佐藤造機(現在の三菱マヒンドラ農機)を創設した佐藤忠次郎=同農機提供(ていきょう)
農業機械の発明王

 農機具製造(のうきぐせいぞう)の佐藤造機(さとうぞうき)(現三菱(げんみつびし)マヒンドラ農機、松江(まつえ)市東出雲(ひがしいずも)町揖屋(いや))を創設(そうせつ)した佐藤忠次郎(ちゅうじろう)(1887~1944年)は、同町出雲郷(あだかえ)に生まれました。「農業機械の発明王」として知られ、会社を日本有数の農機具メーカーに育てました。
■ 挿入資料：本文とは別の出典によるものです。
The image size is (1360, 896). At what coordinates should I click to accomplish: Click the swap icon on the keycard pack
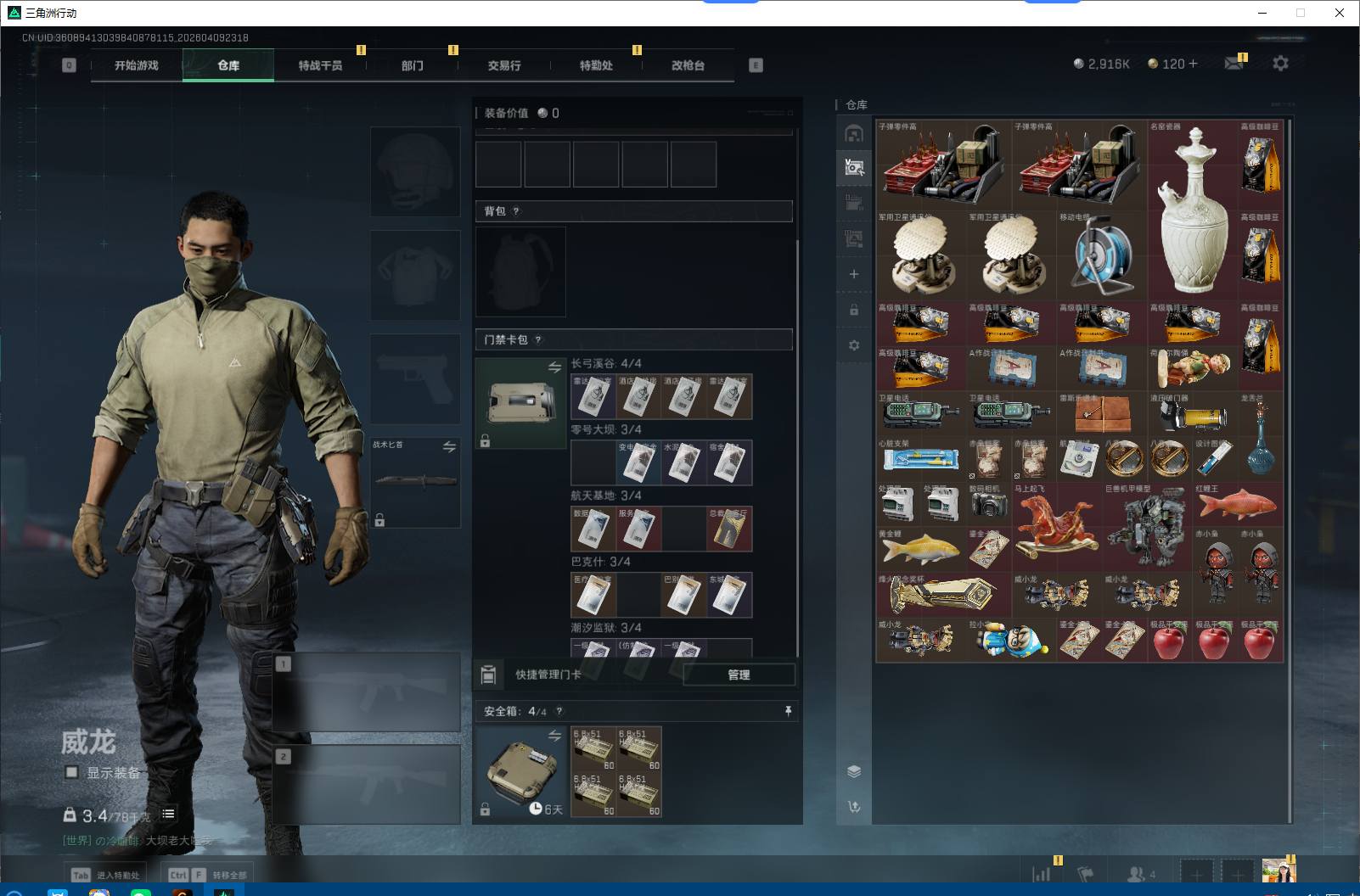pos(554,367)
 忠次郎が12歳(さい)の時、父親が目の病気で働けなくなったので、忠次郎は一家の生活を見るため、進学した高等小学校を辞(や)めて農業の手伝いをして収入(しゅうにゅう)を得るようになりました。14歳の時からは近くの銅山(どうざん)で作業員として働き、家に帰ると農業に汗(あせ)を流しました。

佐藤忠次郎が考案し、保存(ほぞん)、展示されている「サトー式稲麦こぎ機」=松江市東出雲町揖屋、三菱マヒンドラ農機敷地内の同氏記念館
 当時、稲穂(いなほ)を落とす作業は千歯(せんば)という道具を使っていましたが、力が必要で、時間もかかることから「一度にたくさんの稲穂をしごくことはできないか」と、鍛冶屋(かじや)の仕事も習って農機具作りに没頭(ぼっとう)しました。
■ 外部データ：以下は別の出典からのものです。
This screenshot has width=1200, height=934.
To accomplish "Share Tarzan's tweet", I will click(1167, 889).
 忠次郎はたまたま、田んぼ道で転んだ自転車の車輪が、回転しながら稲穂をパラパラと飛ばすのを目撃(もくげき)。これがヒントになって、農機具の研究を始めてから7年後の1914(大正(たいしょう)3)年、27歳の時に「回転式稲麦こぎ機」を発明し、製作(せいさく)を始めました。
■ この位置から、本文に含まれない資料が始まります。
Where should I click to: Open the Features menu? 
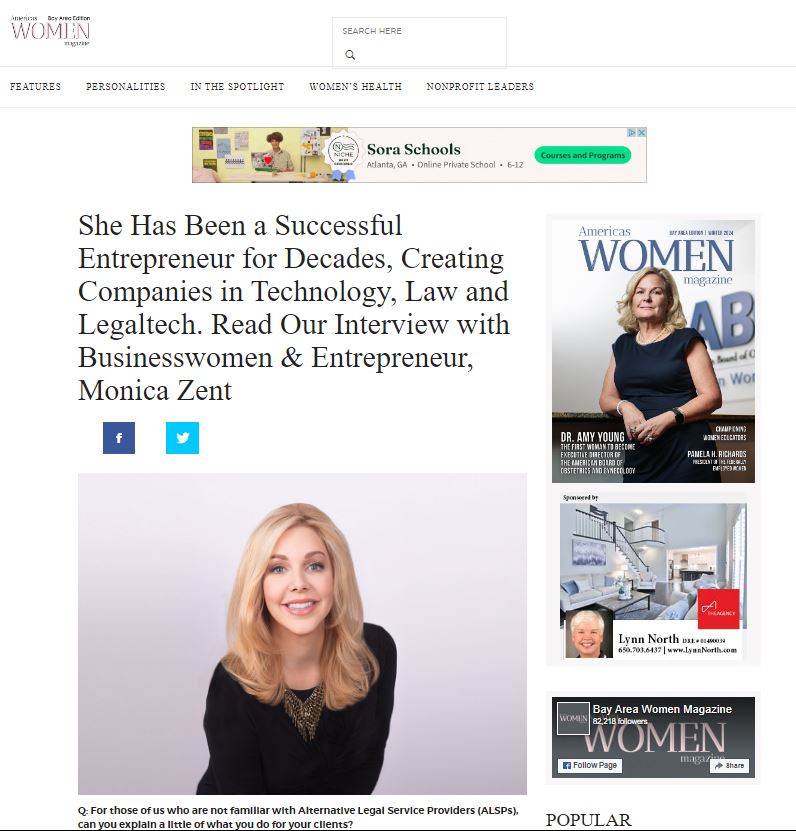(36, 86)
 同年、佐藤造機の前身の「サトー商会」を設立(せつりつ)して「サトー式稲麦こぎ機」を全国に広めていきました。その後も発動機というエンジンで動かすさまざまな農機具を考案します。

三菱マヒンドラ農機の小公園に立つ佐藤忠次郎の銅像=松江市東出雲町揖屋
 忠次郎は大工場を経営(けいえい)しながら34(昭和(しょうわ)9)年、揖屋村長に就任(しゅうにん)し(翌(よく)年からは町制実施(ちょうせいじっし)によって町長)亡(な)くなるまでの10年間務(つと)め、郷土(きょうど)の発展(はってん)に大きな足跡(そくせき)を残します。44(同19)年、急死したため町葬(ちょうそう)を行って、町民らが人柄(ひとがら)と業績(ぎょうせき)を惜(お)しみました。

 遺徳(いとく)を慕(した)う人たちが忠次郎の銅像(どうぞう)を造(つく)り60(同35)年、佐藤造機本社内の小公園に建立(こんりゅう)。また、本社敷地(しきち)内で忠次郎が暮(く)らしていた家を97(平成9)年、記念館としてオープンさせました。忠次郎が考案した農機具などが展示(てんじ)してあり、予約すれば見学できます。

 今年の4月17日には、忠次郎が31(昭和6)年に作った「焼き玉」と呼(よ)ばれるエンジンが、85年ぶりに当時の製造工場に里帰りして、本社駐車場(ちゅうしゃじょう)で展示運転されます。

 同社の山中正雄総務(やまなかまさおそうむ)部長(55)は「忠次郎は失敗を繰(く)り返しながら、いろいろな人の協力を受けて農機具を作った。苦労してトップに立った人」と話しています。